Via RCB:
The war has authored lots of odd media moments, none odder, perhaps, than that witnessed by anyone who crashed home at 3am on Sunday morning and turned on the telly to find Angela Rippon, live on the ITV News Channel, describing the skyline of Kuwait as “elegant”. But one of the most consistently striking things about the coverage of the conflict – and every other conflict of the modern TV era – is the way it has been dominated by an endless flow of facts, stats and graphics about military hardware, from the sort of spoddy experts usually banished to minority satellite channels aimed at men you would rather not sit next to on the tube. (…)”As a scholar of porn, I look at this and say ‘these are boys with phallic toys’,” sighs Linda Williams, professor of film studies and rhetoric at UC Berkeley.

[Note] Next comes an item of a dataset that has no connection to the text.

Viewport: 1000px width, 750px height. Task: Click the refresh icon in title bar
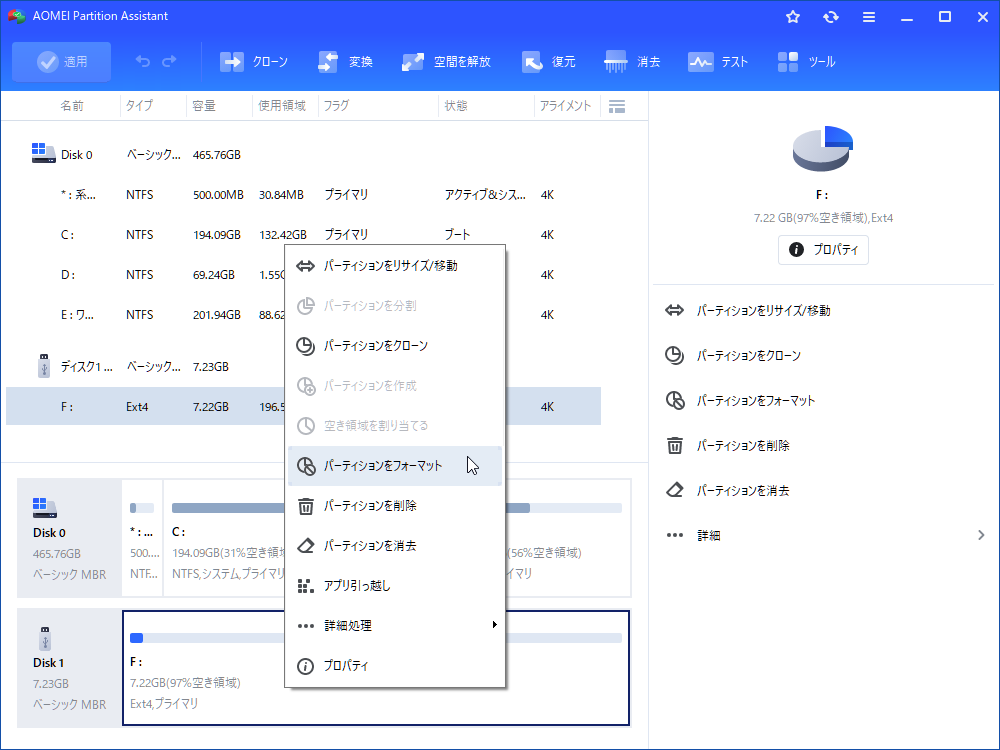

For the most part, the representations of war don’t put too much store in reality. “I’ve never had a great deal of sympathy for Baudrillard… but there is something to be said for the hyper-reality of this situation: it is intensified reality, verging on the unreal.”
All the lavishly reproduced fact files and whizzy graphics, the 3D cartoon missiles and gleaming formation of tanks, photographed from above, seem to be engaged in an enterprise as unreal as their equivalent in the sex industry – an attempt to pass something ugly off as something beautiful.